La Nouvelle-Zélande vue de France

A une semaine de mon arrivée « down under », je vous propose de (re)découvrir quelques uns des rares articles consacrés à Aotearoa dans la presse francophone depuis le mois de mars…

Ça y est, le compte à rebours peut commencer : J-6. Dans moins d’une semaine, je serai à l’autre bout du monde, en Nouvelle-Zélande, à Christchurch. Encore quelques verres d’adieu à descendre et il va être temps de préparer mes valises, en veillant bien à ne pas oublier mes vêtements d’hiver ! J’essaierai de vous proposer un article détaillant ces ultimes préparatifs dans le cours de la semaine prochaine. Mais pour l’heure, flashback, plongée dans les médias de ces trois derniers mois, à la recherche de la perle rare : le mot-clé Nouvelle-Zélande

Si vous aimez le sport et si vous avez été vigilant au cours de ces derniers jours, vous n’êtes pas sans savoir que l’équipe de France de rugby est sortie victorieuse d’une série de deux test-matchs contre les All Blacks. La première confrontation a eu lieu à Dunedin et a offert aux Frenchies une victoire en « coup de tonnerre » selon Le Télégramme. Sous le déluge de Wellington, la seconde opposition a ensuite permis aux Kiwis de prendre leur revanche face aux Bleus, avec quatre petits points d’avance, et ce malgré l’éclair d’Heymans. Mais l’histoire retiendra sans doute l’affaire Bastareaud, du nom de ce joueur français dont l’agression fictive et surtout mensongère a choqué tout un pays, frisant l’incident diplomatique. Et le tonnerre de gronder à nouveau en Nouvelle-Zélande, dixit Rugbyrama. De mon côté, je retiendrai aussi cette charmante tradition à Dunedin : les matchs All Blacks vs. France disputés par des étudiants… en tenue d’Adam !

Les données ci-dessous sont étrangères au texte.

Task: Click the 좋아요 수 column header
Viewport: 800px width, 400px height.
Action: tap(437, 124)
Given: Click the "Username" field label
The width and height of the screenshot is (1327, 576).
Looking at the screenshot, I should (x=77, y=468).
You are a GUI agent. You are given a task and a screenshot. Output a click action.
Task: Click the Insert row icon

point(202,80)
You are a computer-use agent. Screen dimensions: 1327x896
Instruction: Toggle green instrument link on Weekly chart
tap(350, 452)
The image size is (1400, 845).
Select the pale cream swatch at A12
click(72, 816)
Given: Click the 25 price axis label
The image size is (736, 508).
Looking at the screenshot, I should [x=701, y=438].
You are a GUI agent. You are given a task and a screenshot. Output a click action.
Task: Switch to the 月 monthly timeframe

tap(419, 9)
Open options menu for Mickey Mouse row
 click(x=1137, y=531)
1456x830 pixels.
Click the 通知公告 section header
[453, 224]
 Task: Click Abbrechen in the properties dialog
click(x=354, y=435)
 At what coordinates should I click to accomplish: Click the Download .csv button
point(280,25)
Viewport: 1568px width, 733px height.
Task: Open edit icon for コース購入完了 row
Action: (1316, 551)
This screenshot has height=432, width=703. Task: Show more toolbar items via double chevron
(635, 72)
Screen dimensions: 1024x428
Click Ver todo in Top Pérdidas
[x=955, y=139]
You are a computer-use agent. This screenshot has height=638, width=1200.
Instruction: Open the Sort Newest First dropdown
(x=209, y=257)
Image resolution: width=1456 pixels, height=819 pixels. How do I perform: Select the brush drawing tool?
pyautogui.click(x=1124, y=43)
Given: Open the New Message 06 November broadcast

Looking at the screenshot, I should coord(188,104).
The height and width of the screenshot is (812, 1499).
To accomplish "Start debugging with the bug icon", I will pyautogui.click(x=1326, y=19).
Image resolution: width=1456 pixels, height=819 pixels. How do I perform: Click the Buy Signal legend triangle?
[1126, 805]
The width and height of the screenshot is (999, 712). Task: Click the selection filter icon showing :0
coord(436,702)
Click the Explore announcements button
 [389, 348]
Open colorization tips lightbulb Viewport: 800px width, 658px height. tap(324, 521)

Le haka à poil (crédits photo : Valmito)

Le haka à poil (crédits photo : Valmito)

La Nouvelle-Zélande a ses champions, elle a aussi sa Campion, Jane Campion. Seize ans après sa Palme d’Or (et 3 Oscars) pour La leçon de piano, la réalisatrice néo-zélandaise était de retour au Festival de Cannes le mois dernier pour y présenter Bright Star, « une histoire d’amour plus forte que Roméo et Juliette ». Repartie de la Croisette sans récompense cette année, Jane Campion n’en reste pas moins la seule femme à avoir déjà remporté la fameuse palme – ce qu’elle déplore d’ailleurs…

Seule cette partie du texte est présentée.